▸ **What you need to do**:
In the post below celebrating things that don't need screens, what was the writer trying to get on Mom's TV set?

▸ **Quoted passage**:
February Goodness: Anything Not Connected to the Internet

Today I am celebrating all things that don’t require screens in order to be enjoyed. I am thankful for books, knitting and jigsaw puzzles, face to face conversations and walks outside, cat petting and sitting by the fireplace.

And just why did you stop petting me?

This morning I went over to Mom to get a particular TV series on her set so we could watch it together. An hour of utter frustration followed, as I tried one thing after another. I encountered freeze ups, dead batteries in remotes, rebooting, forgotten passwords, locked accounts and basically one fail after another. I can get the program on my TV at my house, but not at hers and that is the end conclusion (at least for today). I am too upset to continue.

▸ **Saved data entries**:
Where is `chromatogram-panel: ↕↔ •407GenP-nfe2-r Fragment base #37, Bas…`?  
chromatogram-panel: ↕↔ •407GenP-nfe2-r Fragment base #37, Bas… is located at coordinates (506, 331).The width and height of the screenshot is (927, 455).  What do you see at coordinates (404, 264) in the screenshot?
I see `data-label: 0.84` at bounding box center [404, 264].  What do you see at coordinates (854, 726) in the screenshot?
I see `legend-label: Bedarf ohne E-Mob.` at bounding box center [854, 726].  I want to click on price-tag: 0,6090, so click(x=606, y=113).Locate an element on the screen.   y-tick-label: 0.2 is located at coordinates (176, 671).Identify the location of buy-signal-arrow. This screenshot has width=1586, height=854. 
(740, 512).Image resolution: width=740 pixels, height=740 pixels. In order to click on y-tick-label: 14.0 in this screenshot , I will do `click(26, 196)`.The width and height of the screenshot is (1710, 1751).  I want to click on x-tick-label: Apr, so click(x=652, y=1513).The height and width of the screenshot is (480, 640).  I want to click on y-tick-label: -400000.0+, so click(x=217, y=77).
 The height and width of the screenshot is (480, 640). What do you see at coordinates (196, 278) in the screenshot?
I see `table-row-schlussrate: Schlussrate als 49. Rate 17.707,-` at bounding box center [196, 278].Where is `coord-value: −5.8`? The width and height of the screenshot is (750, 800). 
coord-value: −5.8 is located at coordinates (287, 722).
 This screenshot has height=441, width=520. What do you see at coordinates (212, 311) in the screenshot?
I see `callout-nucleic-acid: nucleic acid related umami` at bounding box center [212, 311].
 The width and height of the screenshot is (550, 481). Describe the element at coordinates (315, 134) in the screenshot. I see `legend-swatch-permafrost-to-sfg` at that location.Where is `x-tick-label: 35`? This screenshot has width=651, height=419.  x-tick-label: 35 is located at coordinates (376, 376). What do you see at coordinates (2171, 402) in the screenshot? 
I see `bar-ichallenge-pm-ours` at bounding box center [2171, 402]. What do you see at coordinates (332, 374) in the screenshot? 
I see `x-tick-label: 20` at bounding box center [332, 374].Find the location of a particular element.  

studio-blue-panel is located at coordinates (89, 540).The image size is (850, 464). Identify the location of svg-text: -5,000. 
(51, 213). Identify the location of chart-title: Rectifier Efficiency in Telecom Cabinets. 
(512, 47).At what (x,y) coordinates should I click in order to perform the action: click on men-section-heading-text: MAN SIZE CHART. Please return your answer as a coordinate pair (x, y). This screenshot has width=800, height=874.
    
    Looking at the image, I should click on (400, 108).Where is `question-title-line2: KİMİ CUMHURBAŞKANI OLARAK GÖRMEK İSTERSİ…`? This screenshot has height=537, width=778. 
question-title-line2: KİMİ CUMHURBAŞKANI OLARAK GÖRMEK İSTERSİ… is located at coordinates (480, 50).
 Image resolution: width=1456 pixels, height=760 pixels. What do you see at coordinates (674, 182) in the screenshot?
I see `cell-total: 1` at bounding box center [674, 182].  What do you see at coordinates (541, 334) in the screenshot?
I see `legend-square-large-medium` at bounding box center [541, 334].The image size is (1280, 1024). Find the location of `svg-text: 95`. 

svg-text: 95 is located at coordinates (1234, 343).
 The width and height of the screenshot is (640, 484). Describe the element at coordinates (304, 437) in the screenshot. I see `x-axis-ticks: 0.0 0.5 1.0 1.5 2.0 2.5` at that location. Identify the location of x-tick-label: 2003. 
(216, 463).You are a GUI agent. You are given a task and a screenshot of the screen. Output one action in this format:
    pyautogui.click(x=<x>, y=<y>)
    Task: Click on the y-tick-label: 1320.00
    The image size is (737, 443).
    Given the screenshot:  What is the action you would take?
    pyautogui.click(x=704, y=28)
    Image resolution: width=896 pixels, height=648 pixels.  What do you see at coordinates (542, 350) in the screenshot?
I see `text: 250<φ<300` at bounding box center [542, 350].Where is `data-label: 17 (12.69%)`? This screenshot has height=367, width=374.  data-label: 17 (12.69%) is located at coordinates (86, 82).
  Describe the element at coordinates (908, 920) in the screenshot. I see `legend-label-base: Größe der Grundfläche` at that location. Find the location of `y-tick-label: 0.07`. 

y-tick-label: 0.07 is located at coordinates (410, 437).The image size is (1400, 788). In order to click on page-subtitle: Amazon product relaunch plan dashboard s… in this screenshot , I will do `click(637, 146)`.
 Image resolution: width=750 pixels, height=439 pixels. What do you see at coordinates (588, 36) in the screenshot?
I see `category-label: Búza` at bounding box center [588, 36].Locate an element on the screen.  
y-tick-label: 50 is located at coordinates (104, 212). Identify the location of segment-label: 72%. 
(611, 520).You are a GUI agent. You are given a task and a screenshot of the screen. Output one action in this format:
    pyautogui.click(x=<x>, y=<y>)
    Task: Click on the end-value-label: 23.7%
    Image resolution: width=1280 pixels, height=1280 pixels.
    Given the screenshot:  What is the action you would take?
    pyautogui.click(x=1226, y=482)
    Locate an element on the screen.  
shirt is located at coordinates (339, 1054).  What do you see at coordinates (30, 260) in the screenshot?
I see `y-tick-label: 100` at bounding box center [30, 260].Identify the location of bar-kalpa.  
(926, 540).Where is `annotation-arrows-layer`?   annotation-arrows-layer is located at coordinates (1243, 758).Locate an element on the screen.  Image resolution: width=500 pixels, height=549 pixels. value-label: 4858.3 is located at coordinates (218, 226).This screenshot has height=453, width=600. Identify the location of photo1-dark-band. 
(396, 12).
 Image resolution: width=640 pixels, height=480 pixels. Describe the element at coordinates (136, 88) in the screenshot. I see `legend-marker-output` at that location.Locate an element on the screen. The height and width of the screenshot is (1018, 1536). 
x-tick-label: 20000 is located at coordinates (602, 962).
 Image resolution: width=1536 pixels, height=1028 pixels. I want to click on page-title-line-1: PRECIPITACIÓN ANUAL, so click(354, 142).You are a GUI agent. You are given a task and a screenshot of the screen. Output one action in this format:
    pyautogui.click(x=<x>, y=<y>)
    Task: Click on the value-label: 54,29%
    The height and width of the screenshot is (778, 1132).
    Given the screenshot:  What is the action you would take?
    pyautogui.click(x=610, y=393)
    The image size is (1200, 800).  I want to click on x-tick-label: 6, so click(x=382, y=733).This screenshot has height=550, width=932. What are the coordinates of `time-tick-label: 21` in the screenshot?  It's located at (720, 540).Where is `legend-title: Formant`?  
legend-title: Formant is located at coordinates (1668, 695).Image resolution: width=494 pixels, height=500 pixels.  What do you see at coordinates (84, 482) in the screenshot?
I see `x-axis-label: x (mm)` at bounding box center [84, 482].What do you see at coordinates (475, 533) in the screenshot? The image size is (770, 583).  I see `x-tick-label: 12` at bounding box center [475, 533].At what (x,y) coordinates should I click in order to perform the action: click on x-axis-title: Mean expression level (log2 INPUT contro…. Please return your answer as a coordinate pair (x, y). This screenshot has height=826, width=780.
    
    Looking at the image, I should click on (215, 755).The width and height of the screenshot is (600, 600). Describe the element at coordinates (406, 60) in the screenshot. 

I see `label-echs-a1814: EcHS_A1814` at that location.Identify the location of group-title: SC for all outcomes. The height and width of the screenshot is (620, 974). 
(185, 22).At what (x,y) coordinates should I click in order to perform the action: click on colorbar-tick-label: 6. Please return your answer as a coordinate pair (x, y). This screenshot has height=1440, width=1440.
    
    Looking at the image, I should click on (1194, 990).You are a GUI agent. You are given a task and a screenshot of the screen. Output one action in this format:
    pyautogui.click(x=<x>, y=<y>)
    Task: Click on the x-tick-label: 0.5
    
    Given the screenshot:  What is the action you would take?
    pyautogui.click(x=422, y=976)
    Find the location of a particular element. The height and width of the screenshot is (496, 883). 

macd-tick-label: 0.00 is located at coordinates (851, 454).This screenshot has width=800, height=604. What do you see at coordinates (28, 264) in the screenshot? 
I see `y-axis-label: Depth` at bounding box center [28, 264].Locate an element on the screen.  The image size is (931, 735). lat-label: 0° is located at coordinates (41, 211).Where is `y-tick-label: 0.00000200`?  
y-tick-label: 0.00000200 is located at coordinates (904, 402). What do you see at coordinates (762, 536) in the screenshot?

▸ **Exercise solution**:
A particular TV series, so they could watch it together.